[Begin GIVEN INFORMATION]
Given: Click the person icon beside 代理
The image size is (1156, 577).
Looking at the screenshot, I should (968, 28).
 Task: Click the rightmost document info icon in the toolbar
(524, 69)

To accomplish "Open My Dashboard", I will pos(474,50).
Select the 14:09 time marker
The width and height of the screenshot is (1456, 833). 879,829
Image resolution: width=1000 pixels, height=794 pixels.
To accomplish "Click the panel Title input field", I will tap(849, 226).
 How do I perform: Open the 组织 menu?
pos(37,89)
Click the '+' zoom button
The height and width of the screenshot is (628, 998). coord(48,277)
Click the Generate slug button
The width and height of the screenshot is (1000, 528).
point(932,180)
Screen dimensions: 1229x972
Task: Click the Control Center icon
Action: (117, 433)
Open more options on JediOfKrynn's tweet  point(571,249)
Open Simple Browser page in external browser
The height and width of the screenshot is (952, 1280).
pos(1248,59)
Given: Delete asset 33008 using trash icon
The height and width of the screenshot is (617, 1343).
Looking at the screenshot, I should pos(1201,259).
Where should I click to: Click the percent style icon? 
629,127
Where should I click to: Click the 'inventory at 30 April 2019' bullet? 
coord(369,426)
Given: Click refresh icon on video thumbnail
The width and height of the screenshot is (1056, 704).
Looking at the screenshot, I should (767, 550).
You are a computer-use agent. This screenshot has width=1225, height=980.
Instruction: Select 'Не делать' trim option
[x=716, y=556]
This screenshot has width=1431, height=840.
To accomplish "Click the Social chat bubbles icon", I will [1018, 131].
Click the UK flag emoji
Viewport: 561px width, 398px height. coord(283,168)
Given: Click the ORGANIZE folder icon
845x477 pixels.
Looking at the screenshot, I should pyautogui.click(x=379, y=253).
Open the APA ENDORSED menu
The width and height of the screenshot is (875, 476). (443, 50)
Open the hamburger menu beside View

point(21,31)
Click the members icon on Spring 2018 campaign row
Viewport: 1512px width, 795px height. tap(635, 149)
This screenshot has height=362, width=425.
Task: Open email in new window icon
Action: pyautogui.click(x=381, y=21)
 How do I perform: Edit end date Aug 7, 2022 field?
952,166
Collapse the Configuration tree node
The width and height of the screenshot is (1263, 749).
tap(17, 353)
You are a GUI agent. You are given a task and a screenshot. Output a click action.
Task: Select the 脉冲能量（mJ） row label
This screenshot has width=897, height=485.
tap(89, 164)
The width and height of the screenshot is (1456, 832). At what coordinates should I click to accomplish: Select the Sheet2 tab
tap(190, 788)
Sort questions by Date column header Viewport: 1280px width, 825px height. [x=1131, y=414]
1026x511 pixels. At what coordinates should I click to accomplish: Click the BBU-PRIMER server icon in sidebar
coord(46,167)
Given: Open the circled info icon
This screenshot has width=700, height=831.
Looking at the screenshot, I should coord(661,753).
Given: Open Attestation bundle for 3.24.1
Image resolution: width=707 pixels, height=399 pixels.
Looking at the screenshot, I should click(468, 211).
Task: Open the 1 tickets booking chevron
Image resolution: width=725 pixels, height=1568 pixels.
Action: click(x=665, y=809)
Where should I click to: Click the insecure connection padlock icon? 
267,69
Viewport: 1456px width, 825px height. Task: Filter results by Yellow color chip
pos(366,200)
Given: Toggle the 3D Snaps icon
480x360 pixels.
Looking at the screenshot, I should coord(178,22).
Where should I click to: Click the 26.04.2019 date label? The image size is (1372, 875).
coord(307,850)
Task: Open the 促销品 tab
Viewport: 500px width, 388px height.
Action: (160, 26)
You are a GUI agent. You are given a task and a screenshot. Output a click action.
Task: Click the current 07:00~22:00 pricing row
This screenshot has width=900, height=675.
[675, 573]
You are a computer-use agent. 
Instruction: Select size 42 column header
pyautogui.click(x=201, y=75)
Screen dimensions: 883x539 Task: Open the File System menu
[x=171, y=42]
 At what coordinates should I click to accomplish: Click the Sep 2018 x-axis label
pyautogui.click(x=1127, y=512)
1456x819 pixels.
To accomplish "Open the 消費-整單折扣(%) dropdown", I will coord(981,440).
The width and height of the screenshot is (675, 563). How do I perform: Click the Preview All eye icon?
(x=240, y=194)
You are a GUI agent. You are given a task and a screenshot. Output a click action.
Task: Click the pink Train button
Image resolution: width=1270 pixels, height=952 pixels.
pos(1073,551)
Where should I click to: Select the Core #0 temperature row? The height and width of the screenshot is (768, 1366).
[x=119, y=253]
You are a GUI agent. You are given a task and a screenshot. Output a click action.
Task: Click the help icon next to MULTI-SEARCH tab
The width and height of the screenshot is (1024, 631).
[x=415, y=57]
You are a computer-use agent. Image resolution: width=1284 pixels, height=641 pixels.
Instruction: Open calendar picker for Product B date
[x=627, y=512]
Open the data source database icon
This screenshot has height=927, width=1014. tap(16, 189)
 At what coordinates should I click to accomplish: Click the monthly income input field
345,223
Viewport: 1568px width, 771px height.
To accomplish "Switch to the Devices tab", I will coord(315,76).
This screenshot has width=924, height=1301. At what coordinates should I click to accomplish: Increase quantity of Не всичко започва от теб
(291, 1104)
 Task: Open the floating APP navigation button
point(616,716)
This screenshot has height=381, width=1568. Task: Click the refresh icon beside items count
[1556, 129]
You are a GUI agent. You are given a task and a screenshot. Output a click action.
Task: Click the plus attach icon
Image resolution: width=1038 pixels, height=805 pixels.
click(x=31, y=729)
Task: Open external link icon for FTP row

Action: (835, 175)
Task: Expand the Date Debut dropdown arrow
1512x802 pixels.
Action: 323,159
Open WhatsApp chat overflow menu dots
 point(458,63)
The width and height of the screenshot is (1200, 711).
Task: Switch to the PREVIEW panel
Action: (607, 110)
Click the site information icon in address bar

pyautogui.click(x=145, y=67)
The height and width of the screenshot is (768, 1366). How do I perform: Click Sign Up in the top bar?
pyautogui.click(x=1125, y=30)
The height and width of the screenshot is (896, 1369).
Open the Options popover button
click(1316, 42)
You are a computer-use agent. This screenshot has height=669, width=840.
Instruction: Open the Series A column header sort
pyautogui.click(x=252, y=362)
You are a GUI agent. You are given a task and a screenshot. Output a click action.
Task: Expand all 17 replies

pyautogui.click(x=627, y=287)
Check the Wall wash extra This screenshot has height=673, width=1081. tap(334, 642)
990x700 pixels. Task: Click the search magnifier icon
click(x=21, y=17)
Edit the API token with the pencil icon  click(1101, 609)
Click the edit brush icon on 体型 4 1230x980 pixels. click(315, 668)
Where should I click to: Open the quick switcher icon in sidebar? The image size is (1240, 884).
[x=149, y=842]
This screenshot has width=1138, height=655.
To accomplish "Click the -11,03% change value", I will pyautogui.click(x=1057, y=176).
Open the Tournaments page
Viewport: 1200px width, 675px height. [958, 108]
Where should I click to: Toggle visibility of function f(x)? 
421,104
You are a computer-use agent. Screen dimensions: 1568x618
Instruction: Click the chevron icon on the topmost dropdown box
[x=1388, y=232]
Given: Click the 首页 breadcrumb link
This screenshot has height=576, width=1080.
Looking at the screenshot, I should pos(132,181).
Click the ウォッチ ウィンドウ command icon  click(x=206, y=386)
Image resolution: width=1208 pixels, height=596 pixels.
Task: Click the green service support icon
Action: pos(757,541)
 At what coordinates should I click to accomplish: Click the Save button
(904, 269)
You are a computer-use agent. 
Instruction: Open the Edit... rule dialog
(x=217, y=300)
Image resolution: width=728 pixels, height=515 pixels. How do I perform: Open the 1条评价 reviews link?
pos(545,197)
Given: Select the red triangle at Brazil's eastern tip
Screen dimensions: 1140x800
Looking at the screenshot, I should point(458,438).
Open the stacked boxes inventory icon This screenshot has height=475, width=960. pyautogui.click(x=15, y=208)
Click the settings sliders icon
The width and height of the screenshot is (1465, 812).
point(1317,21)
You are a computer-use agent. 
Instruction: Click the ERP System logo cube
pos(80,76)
[End GIVEN INFORMATION]
> _WORK REQUIRED_:
Render the listing above, from the line with "Click the settings sliders icon" through the end of the listing, as a Markdown table with the columns Number and Record line, leaving out blank lines.

> _ANSWER TO THE TASK_:
| Number | Record line |
|---|---|
| 1 | Click the settings sliders icon |
| 2 | The width and height of the screenshot is (1465, 812). |
| 3 | point(1317,21) |
| 4 | You are a computer-use agent.  |
| 5 | Instruction: Click the ERP System logo cube |
| 6 | pos(80,76) |